Well, 300ms is not the cause of the problem for a page with 5s of SQL
time, and 15s of non-SQL time
(https://lp-oops.canonical.com/oops.py/?oopsid=1601G2848).  That was my
point.  I think we should aim to fix those 300ms once we've gotten
everything else sorted out first.

> As for stats, that query itself is < 100ms, but the object reloading
> is significantly more.

That's what I thought with some other pages, and discovered that it's
not really true.  Storm object serialization was very fast and removing
it didn't help page performance (in a noticeable way, at least).

> We don't current *see* that in our OOPS traces.
> Its also tricky to get data for because its such a hot code path,
> Gustavo has serious concerns that instrumentation in that area will
> savagely hurt performance.

We can always cowboy stuff on staging and test directly.  A poor-man's
instrumentation. ;)

Also, let's suppose it's not object creation, but Librarian instead.  Do
we have instrumentation there, and if not, could we add it and get it
into OOPS reports as well (I know they are usually out of sync [separate
browser request], but the big jump indicates a sync operation, and maybe
we are talking to the actual librarian over network needlessly)?

> > Anyway, I believe we don't have to worry about things like these (unless
> > you've got timeouts which prove otherwise, of course :), as long as the
> > number of queries is static and small.
> 
> https://bugs.edge.launchpad.net/malone/+bug/583553 - I haven't dug
> into the detail yet, but it is precisely that: a bug timing out with
> lots of attachments.

To me, the "big jump" indicates it's the time spent in Python instead
(and you seem to agree).  Though, the first "big jump" (statements
29-30) is between two Persons being selected, and only the second one is
after BugAttachments are selected.  I would guess that URL formatters
can be involved here as well, and I would just test-drive a change with
all fmt:urls removed (for persons and attachements).  Also, this
particular OOPS never hit any of the other BugAttachment queries, so I'd
guess that it only goes to the tal:condition and times out afterwards.
I'd suggest adding a pdb.set_trace() in the property definition and
stepping through it on staging (at least until OOPSes can record more
detailed data).

I still suspect librarian slowness (and unresponsiveness), but I don't
know its architecture well enough to be able to guess further. :)

> >> I'd love it if we can come up with some way, some convention that will
> >> make it crystal clear when something is:
> >>  - cheap
> >>  - not cheap
> >
> > We kind of assumed that using a property meant that something was cheap,
> > and using a method meant that it could be expensive.  That's what we
> > tried to do in translations.
> 
> I think thats what in-python stuff absolutely should do.
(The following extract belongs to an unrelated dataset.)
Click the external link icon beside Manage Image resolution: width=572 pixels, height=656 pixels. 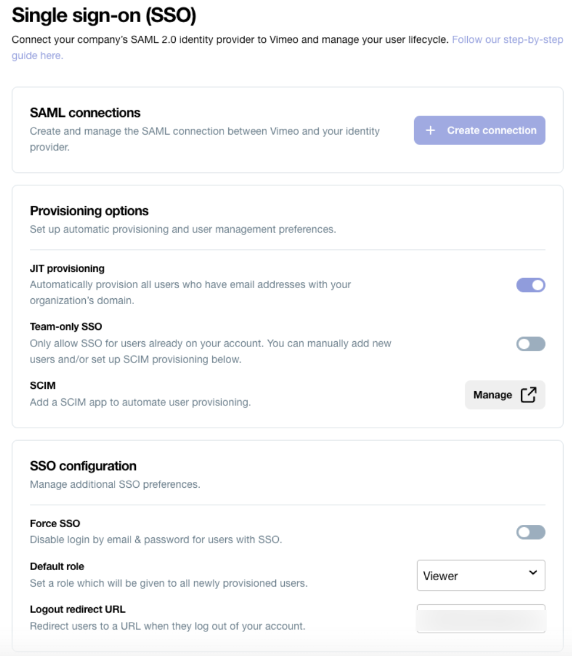coord(529,395)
However
> there's a problem - we don't prepopulate/eager load our object graphs,
> so broadly speaking 'none' of our attributes which provide data
> related to other stored objects meet that criteria.

The question of how many are really fast is the question of criteria at
the same time (and criteria seems to be changing: 1ms even when it goes
through database used to be considered fast; if we are aiming for <200ms
render time, 1ms is way too slow).

> I hesitate to suggest that we should mass-migrate in that direction,
> if we are going to find some way to effectively eager-load. Or perhaps
> we should migrate, and when eager loading is working we can migrate
> back piecemeal.

Yeah, I think eager loading is the way to go.  Until we come up with a
convention on how to do it and keep nice APIs, I think we should just do
it in whatever hackish way we can think of.

Of course, the pattern you identified in the code is bad, and we know
how it can be improved.  I am just saying that in this particular case
it doesn't seem as the first thing to focus on.